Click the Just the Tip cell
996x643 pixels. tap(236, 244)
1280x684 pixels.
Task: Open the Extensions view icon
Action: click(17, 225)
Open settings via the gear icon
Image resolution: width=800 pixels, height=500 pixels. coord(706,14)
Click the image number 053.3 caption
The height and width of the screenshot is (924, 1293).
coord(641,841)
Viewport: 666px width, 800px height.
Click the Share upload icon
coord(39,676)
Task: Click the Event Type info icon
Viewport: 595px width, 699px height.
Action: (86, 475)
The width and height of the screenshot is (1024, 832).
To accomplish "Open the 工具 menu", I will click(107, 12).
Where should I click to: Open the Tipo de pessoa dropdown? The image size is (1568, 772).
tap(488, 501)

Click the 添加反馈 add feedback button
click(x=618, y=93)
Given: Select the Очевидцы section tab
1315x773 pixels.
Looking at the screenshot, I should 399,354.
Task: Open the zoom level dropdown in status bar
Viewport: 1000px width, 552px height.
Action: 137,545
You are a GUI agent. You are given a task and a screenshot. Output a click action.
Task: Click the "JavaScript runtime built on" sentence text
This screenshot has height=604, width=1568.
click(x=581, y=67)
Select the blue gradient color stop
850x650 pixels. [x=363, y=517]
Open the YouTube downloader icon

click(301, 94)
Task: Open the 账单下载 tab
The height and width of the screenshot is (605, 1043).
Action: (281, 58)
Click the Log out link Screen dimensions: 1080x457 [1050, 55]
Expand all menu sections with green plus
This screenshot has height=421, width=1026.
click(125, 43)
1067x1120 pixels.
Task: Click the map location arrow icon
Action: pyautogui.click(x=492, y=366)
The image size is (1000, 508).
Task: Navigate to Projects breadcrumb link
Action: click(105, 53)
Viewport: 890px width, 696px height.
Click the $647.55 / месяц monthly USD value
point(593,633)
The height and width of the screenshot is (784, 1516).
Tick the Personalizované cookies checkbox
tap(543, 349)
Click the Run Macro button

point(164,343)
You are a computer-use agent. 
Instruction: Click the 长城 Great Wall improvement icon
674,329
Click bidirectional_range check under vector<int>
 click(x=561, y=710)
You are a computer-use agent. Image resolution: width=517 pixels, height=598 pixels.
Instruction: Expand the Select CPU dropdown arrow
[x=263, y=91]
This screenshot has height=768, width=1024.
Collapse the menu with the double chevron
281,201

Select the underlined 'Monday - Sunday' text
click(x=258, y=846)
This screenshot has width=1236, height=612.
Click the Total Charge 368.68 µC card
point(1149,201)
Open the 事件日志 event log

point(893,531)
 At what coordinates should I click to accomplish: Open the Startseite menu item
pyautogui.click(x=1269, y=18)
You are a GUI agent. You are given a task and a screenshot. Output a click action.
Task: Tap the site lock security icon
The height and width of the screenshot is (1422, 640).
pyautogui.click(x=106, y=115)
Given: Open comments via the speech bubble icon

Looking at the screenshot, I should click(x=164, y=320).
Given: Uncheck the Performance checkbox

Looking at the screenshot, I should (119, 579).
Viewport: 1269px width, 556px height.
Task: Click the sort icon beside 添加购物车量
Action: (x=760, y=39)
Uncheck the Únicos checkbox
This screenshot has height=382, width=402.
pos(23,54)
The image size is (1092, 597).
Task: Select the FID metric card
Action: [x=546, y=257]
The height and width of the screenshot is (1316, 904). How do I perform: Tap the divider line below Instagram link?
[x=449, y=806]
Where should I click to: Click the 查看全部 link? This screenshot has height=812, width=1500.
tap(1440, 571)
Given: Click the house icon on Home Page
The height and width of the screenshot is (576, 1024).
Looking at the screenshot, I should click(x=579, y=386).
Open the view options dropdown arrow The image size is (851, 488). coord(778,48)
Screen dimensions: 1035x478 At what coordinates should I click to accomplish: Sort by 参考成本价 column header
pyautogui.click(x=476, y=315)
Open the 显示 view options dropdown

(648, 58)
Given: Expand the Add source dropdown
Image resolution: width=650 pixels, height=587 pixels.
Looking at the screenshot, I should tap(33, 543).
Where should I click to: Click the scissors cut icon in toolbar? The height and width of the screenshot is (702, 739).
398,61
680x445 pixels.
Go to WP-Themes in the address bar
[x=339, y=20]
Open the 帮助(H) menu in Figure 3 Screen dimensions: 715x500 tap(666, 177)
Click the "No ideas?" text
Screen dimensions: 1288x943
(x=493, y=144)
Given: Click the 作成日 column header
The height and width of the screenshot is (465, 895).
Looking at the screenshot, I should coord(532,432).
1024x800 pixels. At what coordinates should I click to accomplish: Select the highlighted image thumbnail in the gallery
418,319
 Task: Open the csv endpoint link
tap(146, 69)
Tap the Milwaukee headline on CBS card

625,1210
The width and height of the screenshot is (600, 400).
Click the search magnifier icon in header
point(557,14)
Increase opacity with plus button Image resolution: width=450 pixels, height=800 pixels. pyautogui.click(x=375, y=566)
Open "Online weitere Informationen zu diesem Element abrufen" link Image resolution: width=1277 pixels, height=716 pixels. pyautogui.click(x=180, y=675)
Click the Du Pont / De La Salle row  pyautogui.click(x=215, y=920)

────────────────

Write the material out again in its entirety, exactly as shown.

• EXERCISE RESPONSE:
Click the Just the Tip cell
996x643 pixels. tap(236, 244)
1280x684 pixels.
Task: Open the Extensions view icon
Action: click(17, 225)
Open settings via the gear icon
Image resolution: width=800 pixels, height=500 pixels. coord(706,14)
Click the image number 053.3 caption
The height and width of the screenshot is (924, 1293).
coord(641,841)
Viewport: 666px width, 800px height.
Click the Share upload icon
coord(39,676)
Task: Click the Event Type info icon
Viewport: 595px width, 699px height.
Action: (86, 475)
The width and height of the screenshot is (1024, 832).
To accomplish "Open the 工具 menu", I will click(107, 12).
Where should I click to: Open the Tipo de pessoa dropdown? The image size is (1568, 772).
tap(488, 501)

Click the 添加反馈 add feedback button
click(x=618, y=93)
Given: Select the Очевидцы section tab
1315x773 pixels.
Looking at the screenshot, I should 399,354.
Task: Open the zoom level dropdown in status bar
Viewport: 1000px width, 552px height.
Action: 137,545
You are a GUI agent. You are given a task and a screenshot. Output a click action.
Task: Click the "JavaScript runtime built on" sentence text
This screenshot has height=604, width=1568.
click(x=581, y=67)
Select the blue gradient color stop
850x650 pixels. [x=363, y=517]
Open the YouTube downloader icon

click(301, 94)
Task: Open the 账单下载 tab
The height and width of the screenshot is (605, 1043).
Action: (281, 58)
Click the Log out link Screen dimensions: 1080x457 [1050, 55]
Expand all menu sections with green plus
This screenshot has height=421, width=1026.
click(125, 43)
1067x1120 pixels.
Task: Click the map location arrow icon
Action: pyautogui.click(x=492, y=366)
The image size is (1000, 508).
Task: Navigate to Projects breadcrumb link
Action: click(105, 53)
Viewport: 890px width, 696px height.
Click the $647.55 / месяц monthly USD value
point(593,633)
The height and width of the screenshot is (784, 1516).
Tick the Personalizované cookies checkbox
tap(543, 349)
Click the Run Macro button

point(164,343)
You are a computer-use agent. 
Instruction: Click the 长城 Great Wall improvement icon
674,329
Click bidirectional_range check under vector<int>
 click(x=561, y=710)
You are a computer-use agent. Image resolution: width=517 pixels, height=598 pixels.
Instruction: Expand the Select CPU dropdown arrow
[x=263, y=91]
This screenshot has height=768, width=1024.
Collapse the menu with the double chevron
281,201

Select the underlined 'Monday - Sunday' text
click(x=258, y=846)
This screenshot has width=1236, height=612.
Click the Total Charge 368.68 µC card
point(1149,201)
Open the 事件日志 event log

point(893,531)
 At what coordinates should I click to accomplish: Open the Startseite menu item
pyautogui.click(x=1269, y=18)
You are a GUI agent. You are given a task and a screenshot. Output a click action.
Task: Tap the site lock security icon
The height and width of the screenshot is (1422, 640).
pyautogui.click(x=106, y=115)
Given: Open comments via the speech bubble icon

Looking at the screenshot, I should click(x=164, y=320).
Given: Uncheck the Performance checkbox

Looking at the screenshot, I should (119, 579).
Viewport: 1269px width, 556px height.
Task: Click the sort icon beside 添加购物车量
Action: (x=760, y=39)
Uncheck the Únicos checkbox
This screenshot has height=382, width=402.
pos(23,54)
The image size is (1092, 597).
Task: Select the FID metric card
Action: [x=546, y=257]
The height and width of the screenshot is (1316, 904). How do I perform: Tap the divider line below Instagram link?
[x=449, y=806]
Where should I click to: Click the 查看全部 link? This screenshot has height=812, width=1500.
tap(1440, 571)
Given: Click the house icon on Home Page
The height and width of the screenshot is (576, 1024).
Looking at the screenshot, I should click(x=579, y=386).
Open the view options dropdown arrow The image size is (851, 488). coord(778,48)
Screen dimensions: 1035x478 At what coordinates should I click to accomplish: Sort by 参考成本价 column header
pyautogui.click(x=476, y=315)
Open the 显示 view options dropdown

(648, 58)
Given: Expand the Add source dropdown
Image resolution: width=650 pixels, height=587 pixels.
Looking at the screenshot, I should tap(33, 543).
Where should I click to: Click the scissors cut icon in toolbar? The height and width of the screenshot is (702, 739).
398,61
680x445 pixels.
Go to WP-Themes in the address bar
[x=339, y=20]
Open the 帮助(H) menu in Figure 3 Screen dimensions: 715x500 tap(666, 177)
Click the "No ideas?" text
Screen dimensions: 1288x943
(x=493, y=144)
Given: Click the 作成日 column header
The height and width of the screenshot is (465, 895).
Looking at the screenshot, I should coord(532,432).
1024x800 pixels. At what coordinates should I click to accomplish: Select the highlighted image thumbnail in the gallery
418,319
 Task: Open the csv endpoint link
tap(146, 69)
Tap the Milwaukee headline on CBS card

625,1210
The width and height of the screenshot is (600, 400).
Click the search magnifier icon in header
point(557,14)
Increase opacity with plus button Image resolution: width=450 pixels, height=800 pixels. pyautogui.click(x=375, y=566)
Open "Online weitere Informationen zu diesem Element abrufen" link Image resolution: width=1277 pixels, height=716 pixels. pyautogui.click(x=180, y=675)
Click the Du Pont / De La Salle row  pyautogui.click(x=215, y=920)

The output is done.